Il titolo allude alla combinazione tra l’alto grado energetico
della performance e il ruolo strutturante svolto dal luogo:
vaultage richiama l’elettrico voltage attraverso
vault, che significa allo stesso tempo “volta
architettonica” e “volteggio”. Secondo il
criterio del "teatro
dei luoghi" cinque danzatrici aggrediscono
l’architettura o con essa si misurano, calandosi da grandi
altezze, volteggiando nello spazio, camminando sui muri.
«La loro è danza
contemporanea, con la particolarità di svolgersi in aria»
(G. Barber,
«The Independent»,
20 agosto 1994).
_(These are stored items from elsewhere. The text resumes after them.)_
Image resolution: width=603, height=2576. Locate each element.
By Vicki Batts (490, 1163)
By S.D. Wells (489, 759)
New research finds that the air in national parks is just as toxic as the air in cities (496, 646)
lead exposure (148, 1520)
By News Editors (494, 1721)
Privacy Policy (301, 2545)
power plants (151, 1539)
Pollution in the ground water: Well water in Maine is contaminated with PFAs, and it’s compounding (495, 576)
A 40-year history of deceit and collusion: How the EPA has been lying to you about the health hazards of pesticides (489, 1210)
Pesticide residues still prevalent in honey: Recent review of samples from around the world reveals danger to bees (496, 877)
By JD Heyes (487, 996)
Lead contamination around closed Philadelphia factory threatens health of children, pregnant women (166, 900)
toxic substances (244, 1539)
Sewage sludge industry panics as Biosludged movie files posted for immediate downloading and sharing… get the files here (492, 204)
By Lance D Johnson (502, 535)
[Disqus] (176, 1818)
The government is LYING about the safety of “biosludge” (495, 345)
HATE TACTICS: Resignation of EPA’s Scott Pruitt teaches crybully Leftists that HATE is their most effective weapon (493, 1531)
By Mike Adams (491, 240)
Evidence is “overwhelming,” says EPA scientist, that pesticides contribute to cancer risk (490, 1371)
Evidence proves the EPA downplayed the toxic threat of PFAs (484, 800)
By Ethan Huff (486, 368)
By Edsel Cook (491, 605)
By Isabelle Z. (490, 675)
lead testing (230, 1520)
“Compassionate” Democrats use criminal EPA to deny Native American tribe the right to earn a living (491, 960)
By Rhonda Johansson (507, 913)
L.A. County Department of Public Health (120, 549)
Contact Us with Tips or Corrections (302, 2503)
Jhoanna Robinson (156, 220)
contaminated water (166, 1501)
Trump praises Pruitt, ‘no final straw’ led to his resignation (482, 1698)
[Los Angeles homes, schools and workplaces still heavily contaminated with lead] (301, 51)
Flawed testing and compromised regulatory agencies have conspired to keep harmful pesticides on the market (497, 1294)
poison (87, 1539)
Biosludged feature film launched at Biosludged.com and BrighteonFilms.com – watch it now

Il pubblico si sposta dal parterre ai
ballatoi superiori, mentre la performance “scende” gradatamente
dalle volte a terra, stabilendo una dinamica, e alla fine un
ribaltamento, del rapporto spettatori-scena. La luce ha ruolo
allo stesso tempo poetico e strutturante, e ridefinisce in
termini visionari l’architettura dell’edificio e della danza. I
musicisti mettono in gioco se stessi e la propria
strumentazione. Le casse diffondono i suoni volteggiando in
aria, entrando nel generale movimento coreografico.